We convert our datasets into pickle in order to fasten the process of loading the dataset and avoid reading complex hadoop hdfs h5 files.
We separate the datasets based on the raw datasets' directory structure, for example:
> All raw h5 files in '/datasets/raw_files/A/' will be stored as a single file "df_pickle_A" in '/datasets/pickle_file/'

## Libraries

In [1]:
import pandas as pd
import os
import h5py
import string

## Vars

In [2]:
raw_dataset_dir    = "./datasets/raw_files"
pickle_dataset_dir = "./datasets/pickle_files"
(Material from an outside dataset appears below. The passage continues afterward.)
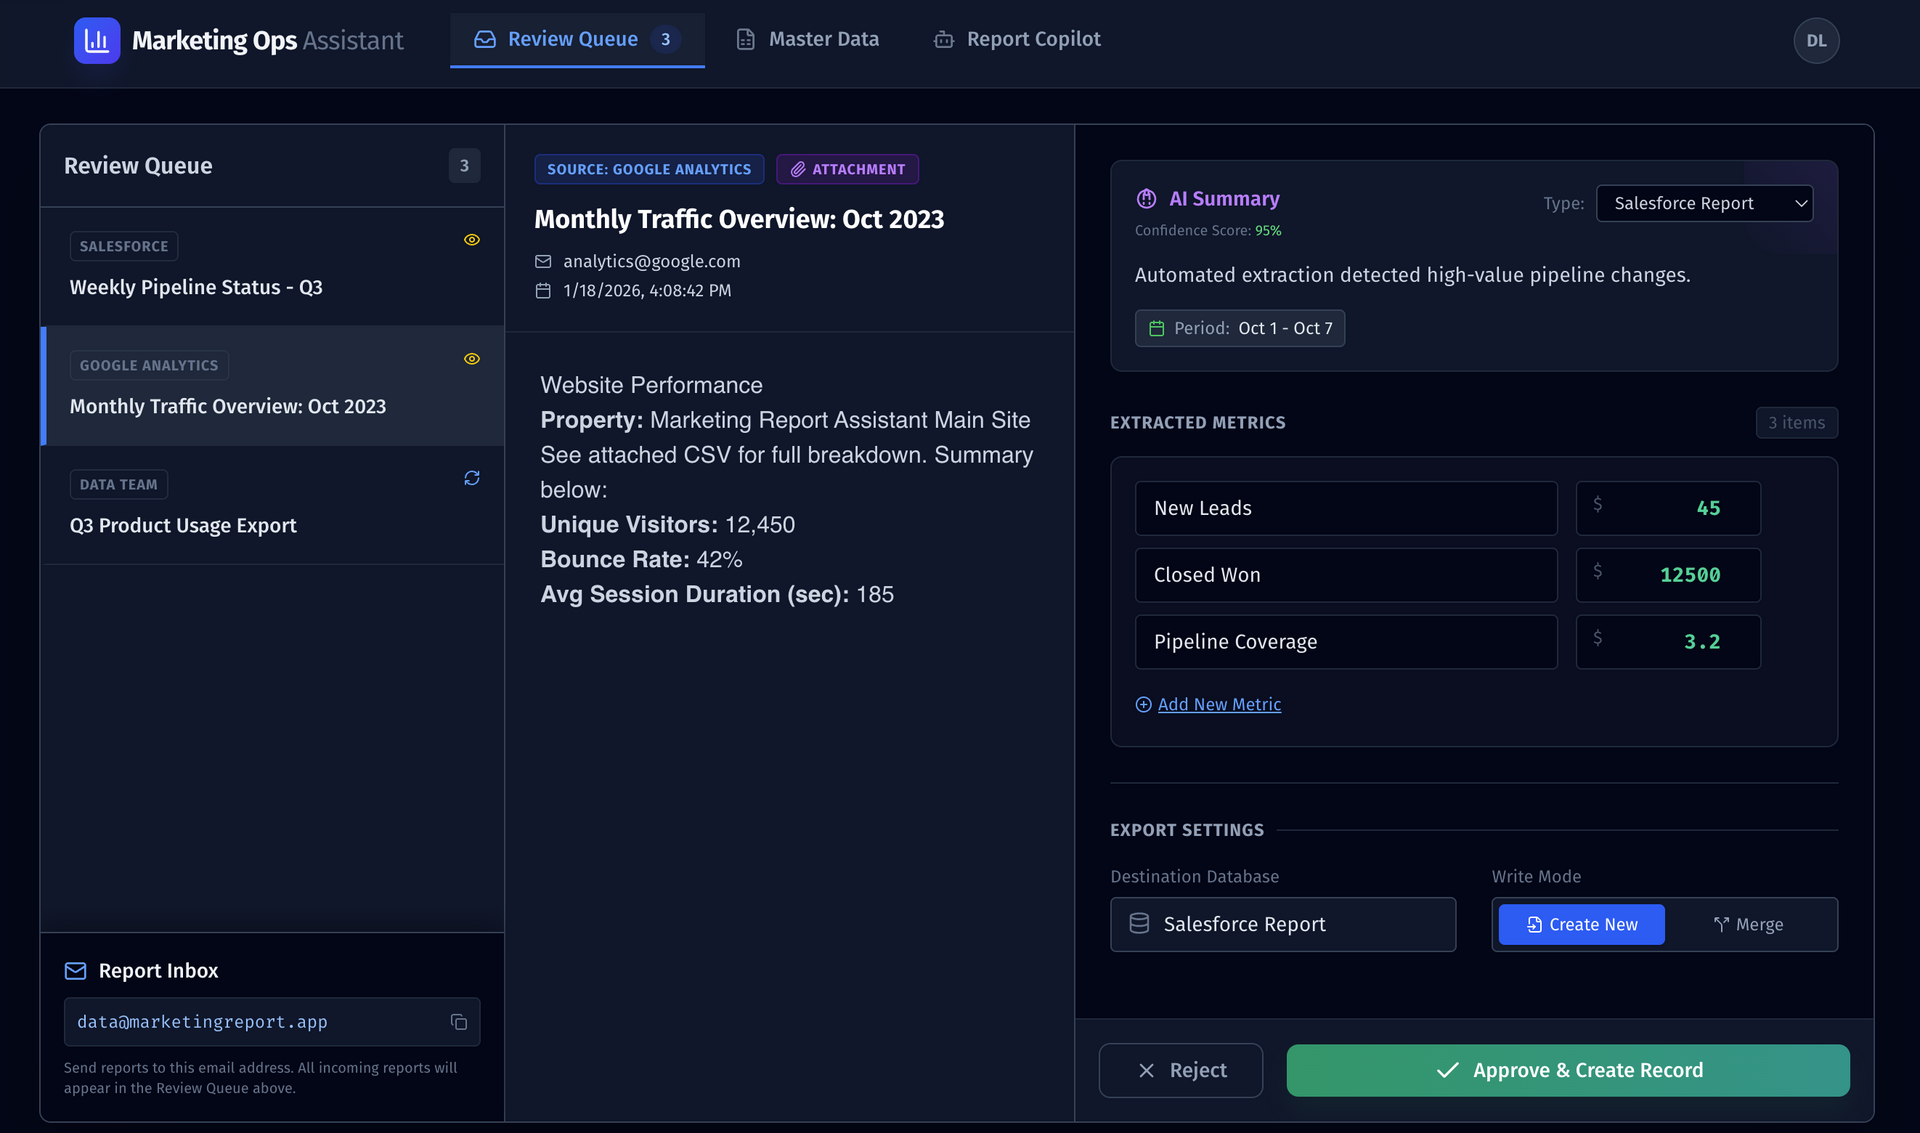Image resolution: width=1920 pixels, height=1133 pixels.
Task: Click the Report Inbox envelope icon
Action: pos(75,971)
# create alphabet letters since the raw datasets are arranged by alphabet letters
letters            = string.ascii_uppercase

## Functions

In [3]:
def create_pickle_datasets(letters):
    for letter in letters:
        df = pd.DataFrame()    
        for subdir, dirs, files in os.walk(raw_dataset_dir + "/" + letter):
            for file in files:
                # avoid reading hidden files
                if not file[0] == ".":
                    store = pd.HDFStore(subdir+'/'+file)
                    df    = df.append(pd.concat([store['/analysis/songs'],store['/metadata/songs'],store['/musicbrainz/songs']],axis=1))
                    store.close()
        df.to_pickle(pickle_dataset_dir + "/" + "df_pickle_" + letter)

## Main

In [4]:
create_pickle_datasets(letters)